— start PASSAGE SHOWN —
Image processing techniques such as the wavelet method have been employed to determine the layer base, peak, and top, respectively [12]. CALIOP algorithm documents have analyzed in detail the disadvantages of those techniques and concluded that image processing methods should be rejected [4]. The wavelet method can correct for signal noise because it is essentially a low-pass filter. However, the local modulus maxims correspond to the “fastest-changing” bins, which are not exactly the base and top of the layer. This is due to changes near the layer base and top that are usually inconspicuous and “slower” than that of the other part of the layer.

An extinction based detection method has been proposed to deduce a layer boundary from retrieved extinction profiles [13]. However, an accurate retrieval should be done after obtaining information about the layer boundary because the lidar ratio for clear air, cloud, and aerosol is usually different. Furthermore, a clear region with high SNR (Signal-to-Noise Ratio) is needed for setting the initial boundary value in the retrieval, that may not be possible when there is an optically thick layer at lower altitude for the ground-based lidar.

Many methods based on a multi-point window have been proposed. For example, Pal et al. (1992) selected a layer base based upon the slope of the raw signal, which was obtained by a least-squares fitting with a multi-point window [8]. A layer base is selected when a certain number of consecutive slopes are larger than zero. However, the slope is very sensitive to noise and strongly oscillates about zero. Many other similar algorithms have been proposed [9, 14, 15], but were found to need an initial window size setting that in turn decreased the vertical resolution and caused errors.

The simple multi-scale method proposed by Mao et al. (2011) can avoid the selections of the window size. This method can successfully find both strong and weak layer signals and accurately position the layer base [16]. However, like most previous algorithms, this Mao et al. (2011) method neglects in-layer attenuation, and selects a layer top as the first range bin above the layer base with *X*(*r*) ≤ *X*(*r*_{b}) [8, 15]. This selection approach tends to under-estimate the layer top.

Threshold algorithms have been proposed based on attenuated scattering ratios, such as the CALIPSO profile scanner and similar algorithms for ground-based lidar data [4, 9, 17, 18]. These algorithms scan the vertical profile starting with “clear air returns”, and layer boundaries are located where the signal intensity exceeds the threshold array. However, a ground-based lidar signal may be fully attenuated to noise level before reaching a region of clear air when there is an optically thick, low altitude layer. Otherwise, the threshold algorithms would refine the layer top based on the slope, which is sensitive to noise.

Segmenting a lidar signal into piecewise sub-signals can be a key effective solution for lidar data processing. Gong et al. (2011) was the first to use an automatic linear segment technique to represent the *X*(*r*), which representation are subsequently used in cloud detection [19]. However, the method is still problematic (e.g., the threshold setting) and yields dissatisfactory results when the SNR is low.
— end PASSAGE SHOWN —
— start RECORD LIST —
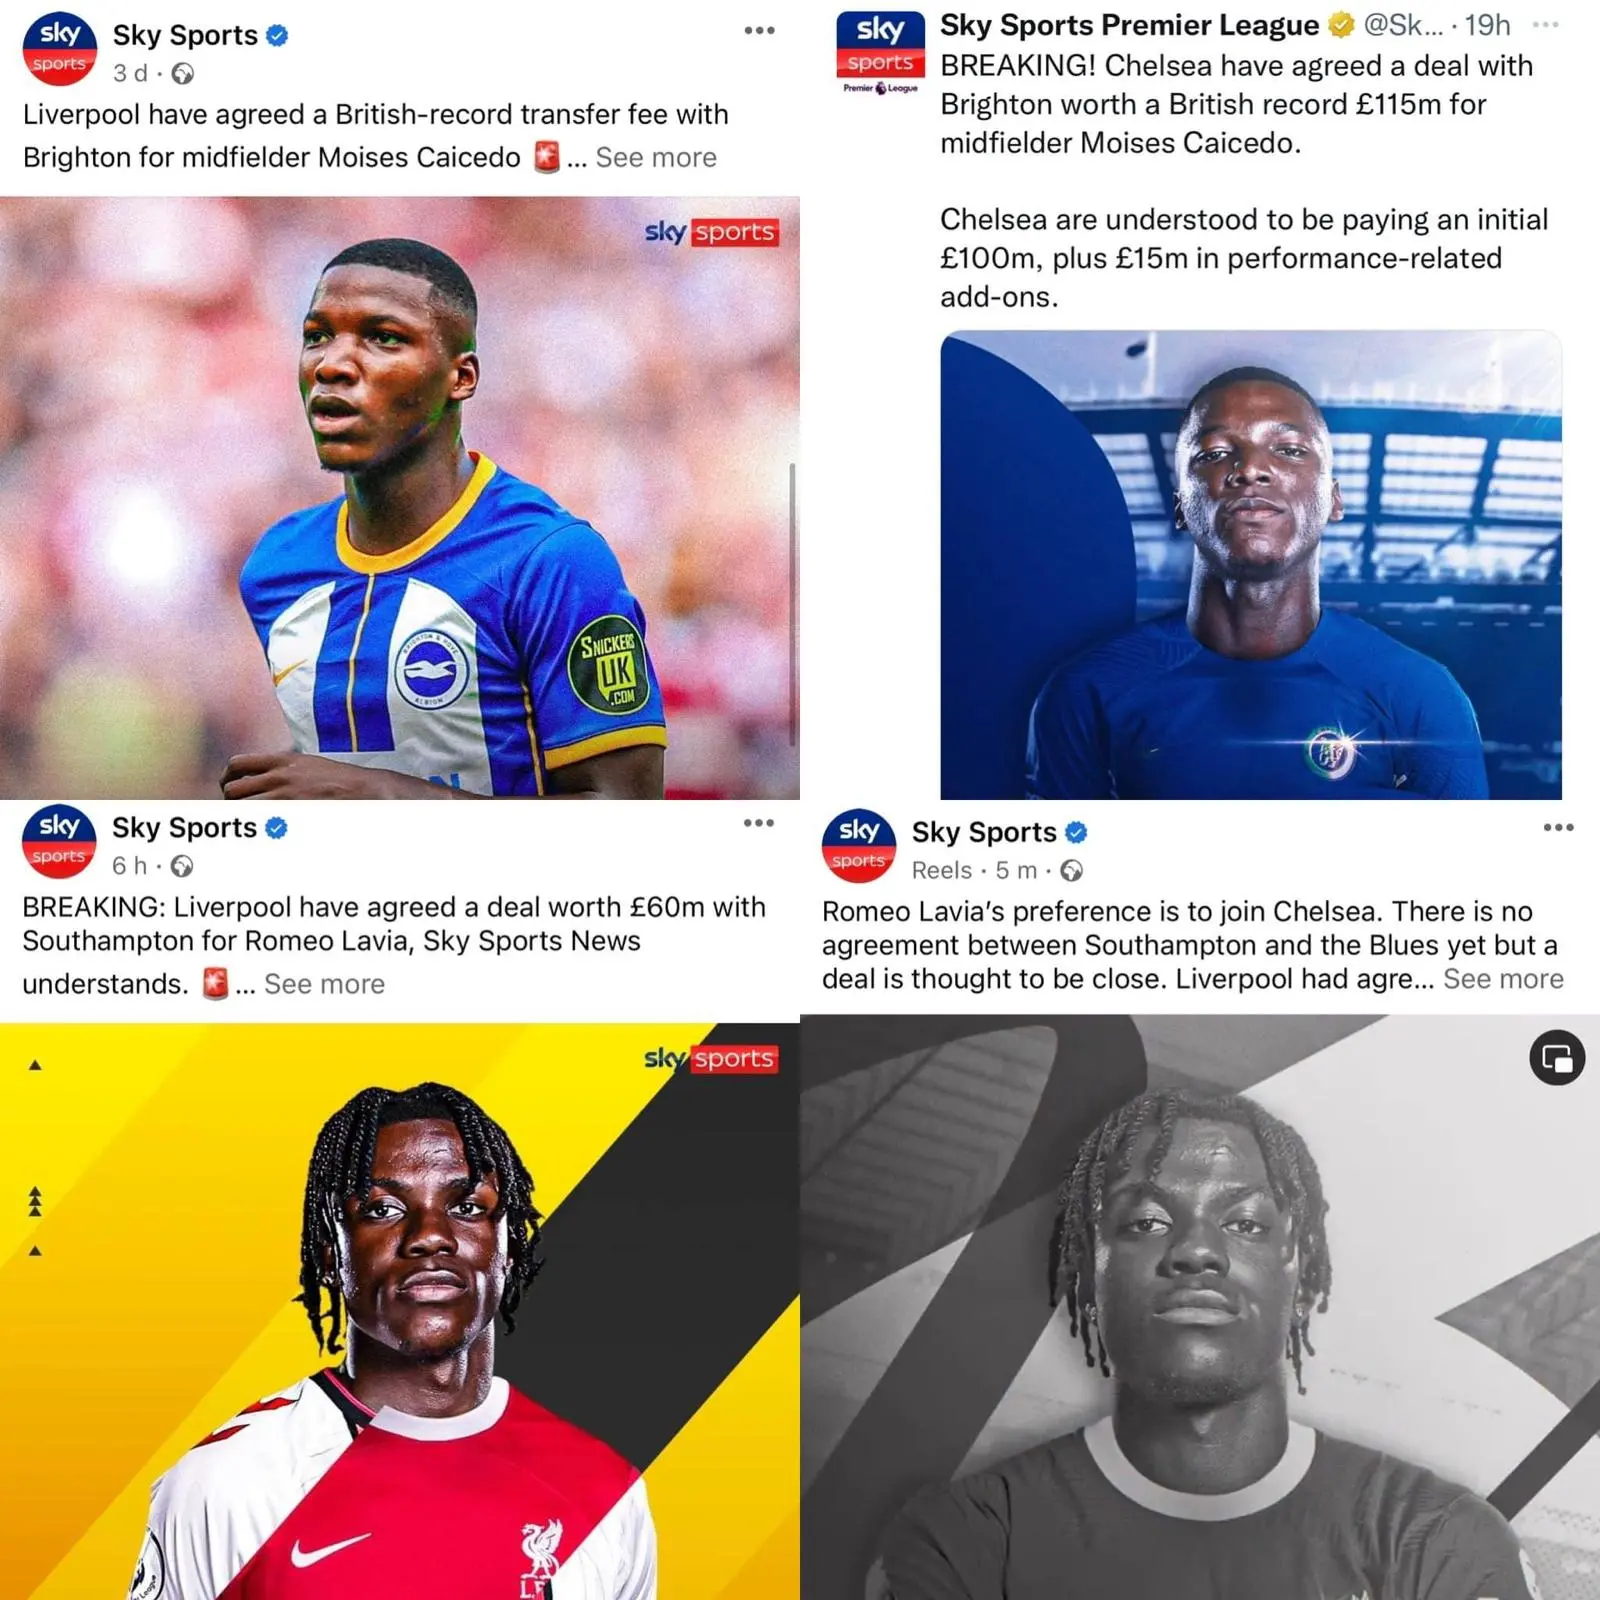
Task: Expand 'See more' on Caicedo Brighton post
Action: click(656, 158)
— end RECORD LIST —
— start RECORD LIST —
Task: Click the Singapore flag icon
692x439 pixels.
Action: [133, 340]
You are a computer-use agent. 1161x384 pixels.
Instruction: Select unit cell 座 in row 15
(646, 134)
— end RECORD LIST —
-- INSTRUCTION --
List every author citation that gives a name and a year in the passage on lidar layer detection methods. The material has no connection to the passage on lidar layer detection methods.

-- WRITTEN ANSWER --
Pal et al. (1992), Mao et al. (2011), Gong et al. (2011)